The Censored Shifted Wald Model (cswald)
Gidon Frischkorn
Ven Popov
Source:vignettes/articles/bmm_cswald.Rmd
bmm_cswald.Rmd1 Introduction
The Censored Shifted Wald (cswald) model is a measurement model for choice response time (RT) tasks, particularly suited for tasks with high accuracy (few errors). The model was introduced by Miller et al. (2018) as a simplified alternative to the full Wiener diffusion model (Ratcliff and McKoon 2008) that is easier to estimate while still capturing essential features of the decision-making process.
The cswald model is ideal when:
- You have RT data from a two-choice decision task
- Accuracy is relatively high (error rates < 20%)
- You want to separate different components of the decision process
- You need a computationally efficient alternative to the full diffusion model
2 Theoretical Background
2.1 The Shifted Wald Distribution
The Wald distribution (also known as the inverse Gaussian distribution) describes the first-passage time of a Wiener process (Brownian motion with drift) to a single absorbing boundary.

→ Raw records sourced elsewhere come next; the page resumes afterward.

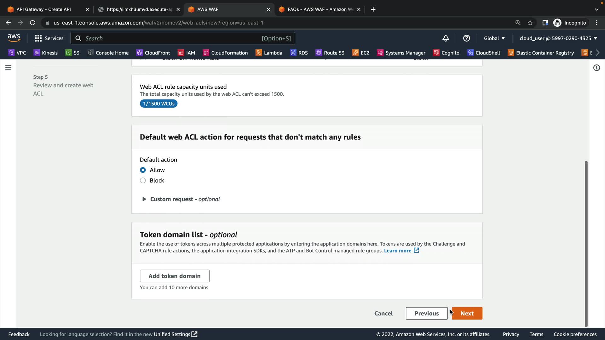Open the Lambda bookmark shortcut
This screenshot has width=605, height=340.
point(269,53)
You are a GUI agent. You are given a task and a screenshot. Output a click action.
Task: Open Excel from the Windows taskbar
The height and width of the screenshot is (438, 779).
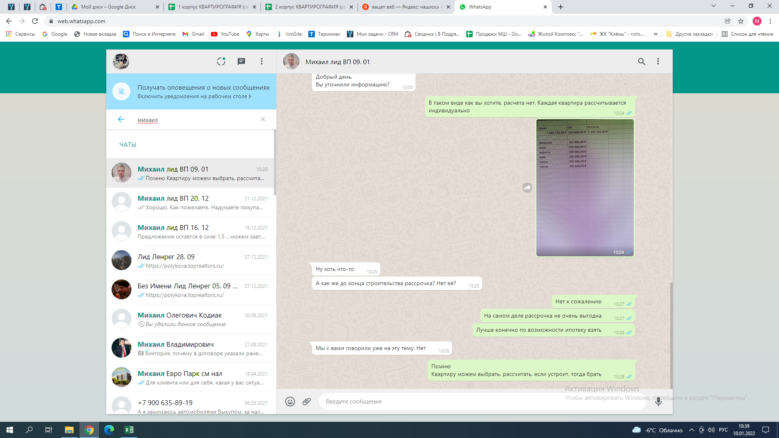coord(129,430)
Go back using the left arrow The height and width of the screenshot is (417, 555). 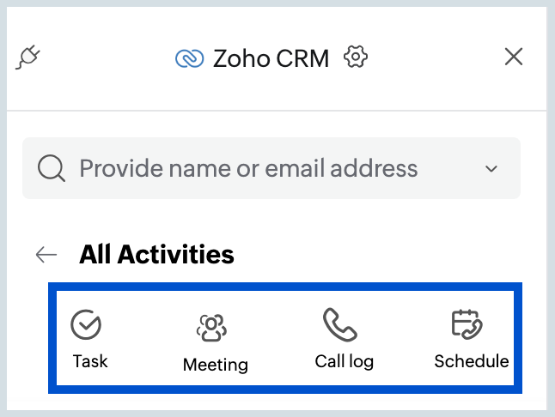click(46, 255)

In the context of decision-making, this models the time it takes for evidence to accumulate to a decision threshold.
The shifted Wald distribution adds a non-decision time component to account for processes like stimulus encoding and motor response execution:
\[ RT = T_{decision} + T_{ndt} \]
where \(T_{decision}\) follows a Wald distribution and \(T_{ndt}\) is the non-decision time.
The probability density function of the shifted Wald is:
\[ f(t | v, a, \tau) = \frac{a}{\sqrt{2\pi (t-\tau)^3}} \exp\left(-\frac{(a - v(t-\tau))^2}{2(t-\tau)}\right) \]
for \(t > \tau\), where:
- \(v\) is the drift rate (rate of evidence accumulation)
- \(a\) is the boundary (decision threshold)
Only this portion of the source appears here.